**RECORDS TO PROCESS:**
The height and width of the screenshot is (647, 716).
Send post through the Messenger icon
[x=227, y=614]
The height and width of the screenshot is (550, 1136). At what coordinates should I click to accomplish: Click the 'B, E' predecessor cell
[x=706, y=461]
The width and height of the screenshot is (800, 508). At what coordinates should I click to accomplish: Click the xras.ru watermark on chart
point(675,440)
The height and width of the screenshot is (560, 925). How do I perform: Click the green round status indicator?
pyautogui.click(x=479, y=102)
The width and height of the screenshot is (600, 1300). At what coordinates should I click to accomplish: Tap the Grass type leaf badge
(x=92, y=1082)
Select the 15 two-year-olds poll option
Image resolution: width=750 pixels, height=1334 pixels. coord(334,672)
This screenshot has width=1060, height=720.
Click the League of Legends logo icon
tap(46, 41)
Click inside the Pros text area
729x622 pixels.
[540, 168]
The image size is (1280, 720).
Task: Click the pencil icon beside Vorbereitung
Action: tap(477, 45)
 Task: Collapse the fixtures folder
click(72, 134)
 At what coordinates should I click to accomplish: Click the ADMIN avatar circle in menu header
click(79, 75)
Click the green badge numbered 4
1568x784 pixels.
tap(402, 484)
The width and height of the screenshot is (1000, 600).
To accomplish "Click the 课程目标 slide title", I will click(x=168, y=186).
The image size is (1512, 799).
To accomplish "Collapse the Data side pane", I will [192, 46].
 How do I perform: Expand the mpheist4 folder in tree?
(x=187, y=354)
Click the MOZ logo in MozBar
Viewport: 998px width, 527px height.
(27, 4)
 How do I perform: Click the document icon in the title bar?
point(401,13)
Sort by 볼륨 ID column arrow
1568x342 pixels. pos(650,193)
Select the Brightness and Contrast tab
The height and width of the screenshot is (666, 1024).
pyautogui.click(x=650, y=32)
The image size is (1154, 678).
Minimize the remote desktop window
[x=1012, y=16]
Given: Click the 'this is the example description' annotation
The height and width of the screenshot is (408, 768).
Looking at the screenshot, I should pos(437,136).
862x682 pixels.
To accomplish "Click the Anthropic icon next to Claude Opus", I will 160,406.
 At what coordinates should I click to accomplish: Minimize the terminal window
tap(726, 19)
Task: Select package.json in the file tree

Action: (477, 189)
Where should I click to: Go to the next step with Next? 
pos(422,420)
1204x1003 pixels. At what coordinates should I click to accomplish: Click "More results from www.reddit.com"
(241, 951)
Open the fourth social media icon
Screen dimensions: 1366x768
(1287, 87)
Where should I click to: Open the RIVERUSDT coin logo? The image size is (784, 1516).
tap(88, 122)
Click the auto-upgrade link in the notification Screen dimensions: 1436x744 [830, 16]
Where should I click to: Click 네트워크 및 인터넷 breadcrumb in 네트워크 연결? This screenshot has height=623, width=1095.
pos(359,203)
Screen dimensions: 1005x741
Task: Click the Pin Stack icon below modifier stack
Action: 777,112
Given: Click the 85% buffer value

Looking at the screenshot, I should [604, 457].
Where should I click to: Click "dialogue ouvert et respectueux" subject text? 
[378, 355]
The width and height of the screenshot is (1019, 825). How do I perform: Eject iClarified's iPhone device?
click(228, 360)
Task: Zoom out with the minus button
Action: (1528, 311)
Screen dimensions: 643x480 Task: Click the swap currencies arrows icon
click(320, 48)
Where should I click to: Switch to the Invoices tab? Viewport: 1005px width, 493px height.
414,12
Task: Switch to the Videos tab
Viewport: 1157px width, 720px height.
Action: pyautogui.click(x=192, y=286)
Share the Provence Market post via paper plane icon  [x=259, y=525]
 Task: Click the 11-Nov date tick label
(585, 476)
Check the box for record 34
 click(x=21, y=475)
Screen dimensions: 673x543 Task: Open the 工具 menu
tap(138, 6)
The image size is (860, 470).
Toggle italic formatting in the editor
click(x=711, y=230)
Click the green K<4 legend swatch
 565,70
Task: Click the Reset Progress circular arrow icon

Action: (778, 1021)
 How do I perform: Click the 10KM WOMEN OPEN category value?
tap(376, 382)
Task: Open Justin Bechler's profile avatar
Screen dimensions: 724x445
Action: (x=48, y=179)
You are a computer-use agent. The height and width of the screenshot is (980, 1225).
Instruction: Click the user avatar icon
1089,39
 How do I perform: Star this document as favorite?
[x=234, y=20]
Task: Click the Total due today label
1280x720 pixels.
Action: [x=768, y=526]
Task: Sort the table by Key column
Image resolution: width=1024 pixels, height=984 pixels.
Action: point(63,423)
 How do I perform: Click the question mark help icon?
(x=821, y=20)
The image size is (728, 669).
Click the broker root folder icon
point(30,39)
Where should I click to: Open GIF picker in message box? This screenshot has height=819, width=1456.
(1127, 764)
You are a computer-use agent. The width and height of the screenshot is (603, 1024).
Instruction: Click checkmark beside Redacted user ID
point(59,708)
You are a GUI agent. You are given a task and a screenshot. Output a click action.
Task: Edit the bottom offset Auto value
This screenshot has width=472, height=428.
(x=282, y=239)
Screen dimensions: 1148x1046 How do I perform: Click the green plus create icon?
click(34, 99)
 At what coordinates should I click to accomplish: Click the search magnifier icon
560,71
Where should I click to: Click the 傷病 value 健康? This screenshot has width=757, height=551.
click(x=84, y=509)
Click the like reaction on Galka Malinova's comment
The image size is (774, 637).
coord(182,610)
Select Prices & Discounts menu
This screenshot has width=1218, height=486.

**WORK TO BE COMPLETED:**
Nothing in the listing may be changed; retype it all exactly.

**EXERCISE RESPONSE:**
The height and width of the screenshot is (647, 716).
Send post through the Messenger icon
[x=227, y=614]
The height and width of the screenshot is (550, 1136). At what coordinates should I click to accomplish: Click the 'B, E' predecessor cell
[x=706, y=461]
The width and height of the screenshot is (800, 508). At what coordinates should I click to accomplish: Click the xras.ru watermark on chart
point(675,440)
The height and width of the screenshot is (560, 925). How do I perform: Click the green round status indicator?
pyautogui.click(x=479, y=102)
The width and height of the screenshot is (600, 1300). At what coordinates should I click to accomplish: Tap the Grass type leaf badge
(x=92, y=1082)
Select the 15 two-year-olds poll option
Image resolution: width=750 pixels, height=1334 pixels. coord(334,672)
This screenshot has width=1060, height=720.
Click the League of Legends logo icon
tap(46, 41)
Click inside the Pros text area
729x622 pixels.
[540, 168]
The image size is (1280, 720).
Task: Click the pencil icon beside Vorbereitung
Action: tap(477, 45)
 Task: Collapse the fixtures folder
click(72, 134)
 At what coordinates should I click to accomplish: Click the ADMIN avatar circle in menu header
click(79, 75)
Click the green badge numbered 4
1568x784 pixels.
tap(402, 484)
The width and height of the screenshot is (1000, 600).
To accomplish "Click the 课程目标 slide title", I will click(x=168, y=186).
The image size is (1512, 799).
To accomplish "Collapse the Data side pane", I will [192, 46].
 How do I perform: Expand the mpheist4 folder in tree?
(x=187, y=354)
Click the MOZ logo in MozBar
Viewport: 998px width, 527px height.
(27, 4)
 How do I perform: Click the document icon in the title bar?
point(401,13)
Sort by 볼륨 ID column arrow
1568x342 pixels. pos(650,193)
Select the Brightness and Contrast tab
The height and width of the screenshot is (666, 1024).
pyautogui.click(x=650, y=32)
The image size is (1154, 678).
Minimize the remote desktop window
[x=1012, y=16]
Given: Click the 'this is the example description' annotation
The height and width of the screenshot is (408, 768).
Looking at the screenshot, I should pos(437,136).
862x682 pixels.
To accomplish "Click the Anthropic icon next to Claude Opus", I will 160,406.
 At what coordinates should I click to accomplish: Minimize the terminal window
tap(726, 19)
Task: Select package.json in the file tree

Action: (477, 189)
Where should I click to: Go to the next step with Next? 
pos(422,420)
1204x1003 pixels. At what coordinates should I click to accomplish: Click "More results from www.reddit.com"
(241, 951)
Open the fourth social media icon
Screen dimensions: 1366x768
(1287, 87)
Where should I click to: Open the RIVERUSDT coin logo? The image size is (784, 1516).
tap(88, 122)
Click the auto-upgrade link in the notification Screen dimensions: 1436x744 [830, 16]
Where should I click to: Click 네트워크 및 인터넷 breadcrumb in 네트워크 연결? This screenshot has height=623, width=1095.
pos(359,203)
Screen dimensions: 1005x741
Task: Click the Pin Stack icon below modifier stack
Action: 777,112
Given: Click the 85% buffer value

Looking at the screenshot, I should [604, 457].
Where should I click to: Click "dialogue ouvert et respectueux" subject text? 
[378, 355]
The width and height of the screenshot is (1019, 825). How do I perform: Eject iClarified's iPhone device?
click(228, 360)
Task: Zoom out with the minus button
Action: (1528, 311)
Screen dimensions: 643x480 Task: Click the swap currencies arrows icon
click(320, 48)
Where should I click to: Switch to the Invoices tab? Viewport: 1005px width, 493px height.
414,12
Task: Switch to the Videos tab
Viewport: 1157px width, 720px height.
Action: pyautogui.click(x=192, y=286)
Share the Provence Market post via paper plane icon  [x=259, y=525]
 Task: Click the 11-Nov date tick label
(585, 476)
Check the box for record 34
 click(x=21, y=475)
Screen dimensions: 673x543 Task: Open the 工具 menu
tap(138, 6)
The image size is (860, 470).
Toggle italic formatting in the editor
click(x=711, y=230)
Click the green K<4 legend swatch
 565,70
Task: Click the Reset Progress circular arrow icon

Action: (778, 1021)
 How do I perform: Click the 10KM WOMEN OPEN category value?
tap(376, 382)
Task: Open Justin Bechler's profile avatar
Screen dimensions: 724x445
Action: (x=48, y=179)
You are a computer-use agent. The height and width of the screenshot is (980, 1225).
Instruction: Click the user avatar icon
1089,39
 How do I perform: Star this document as favorite?
[x=234, y=20]
Task: Click the Total due today label
1280x720 pixels.
Action: [x=768, y=526]
Task: Sort the table by Key column
Image resolution: width=1024 pixels, height=984 pixels.
Action: point(63,423)
 How do I perform: Click the question mark help icon?
(x=821, y=20)
The image size is (728, 669).
Click the broker root folder icon
point(30,39)
Where should I click to: Open GIF picker in message box? This screenshot has height=819, width=1456.
(1127, 764)
You are a computer-use agent. The width and height of the screenshot is (603, 1024).
Instruction: Click checkmark beside Redacted user ID
point(59,708)
You are a GUI agent. You are given a task and a screenshot. Output a click action.
Task: Edit the bottom offset Auto value
This screenshot has width=472, height=428.
(x=282, y=239)
Screen dimensions: 1148x1046 How do I perform: Click the green plus create icon?
click(34, 99)
 At what coordinates should I click to accomplish: Click the search magnifier icon
560,71
Where should I click to: Click the 傷病 value 健康? This screenshot has width=757, height=551.
click(x=84, y=509)
Click the like reaction on Galka Malinova's comment
The image size is (774, 637).
coord(182,610)
Select Prices & Discounts menu
This screenshot has width=1218, height=486.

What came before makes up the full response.